Republicans need only pick up six seats to control the U.S. Senate and have focused on beating Democratic incumbents in solid red states. That includes U.S. Sen. Mary Landrieu, of Louisiana.
National Democrats are countering with a high-tech effort to mobilize voters who lean Democrat but often don’t bother to cast ballots. The theory is that these “irregular Democratic voters” far outnumber the Republican voters, even in red states like Louisiana, and if they would vote, then the GOP wouldn’t take control of the U.S. Senate.
The Democratic Senatorial Campaign Committee has poured $60 million into what is being called the Bannock Street Project, with the goal of finding wayward Democrats in those states targeted by Republicans, socializing with them and nudging them back to the polls. The effort is named after a street in Denver where Michael Bennet had his campaign office and in 2010 used a similar strategy to win a U.S. Senate seat and surprise the pundits.
The Bannock Street Project is helping to pay for the staffing of 10 offices across the state, according to Kirstin Alvanitakis, who moved here from Michigan to be communications director for the Louisiana Democratic Party.
Republicans are making a similar effort, but GOP voters go to the polls regularly without the need for the same level stimulus.
On Thursday last week, eight young Democrats with camera-ready looks sat at tables in what once was the living room of a Beauregard Town bungalow. Each was surrounded by electronic bling — laptops, iPads, a couple of cellphones and hard-lined phones with blinking buttons. The rooms are stocked with candy, junk food and bottled water. A handful of “mockingjay” stickers — from “The Hunger Games” novels about a dystopian future when youngsters are pitted against one another in battles to the death — decorate memos, scripts and reference books.
During the short time party officials allowed an outsider into the operation, most of the calls were fielded by answering machines. When they did get through to a human, the questions were conversational: Who is the person going to support and why? The callers recorded the responses.
The people being called were thought, at least by the sophisticated database software, to support Democrats. There are other lists, used on other days, of voters registered without party affiliation or even as Republicans who the calculations suggest might support Landrieu in November.
Arms folded, Alvanitakis divulges little about how the database is put together other than saying it merges the state’s voter registration records, which include how often the person actually casts ballots, with other “consumer information” into a formula she’ll only describe as “special sauce.”
Reports in technical literature indicate that Democrats — and now the Republicans — cross reference lists of voters with lists from charitable donations, special interest group memberships, magazine subscriptions and consumer purchases to develop profiles of individual voters.

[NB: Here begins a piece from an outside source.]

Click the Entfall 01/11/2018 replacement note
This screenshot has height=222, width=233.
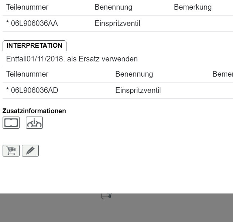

Even when the formula misses, the volunteer callers report few hostile responses.
“We are in the South, after all,” said Kirk Green, who during his off hours walks Baton Rouge neighborhoods with the Democrats’ database in hand and knocks on doors. If people are not interested, they usually politely say so. The rejections are added to the database.
But, mostly, the voters are glad the party reached out and was interested in how they personally viewed politics and policies. That’s the most important information added to the database, Green said.
“My forte is conversation. I’m a teacher,” said Green, a seventh-grade U.S. history and government teacher at Westdale Middle School. “I never tell someone to vote more often, but I do try to educate them on how important voting is.”
Green does an exercise with his students. He separates the class in half and points to one side, saying they vote regularly, while the other side does not.
They then discuss how elected officials go about choosing where to spend limited tax dollars. The lesson leads to which side gets the services and why.
“It’s always the side that participates, that votes regularly,” Green said. “The kids, they get it.”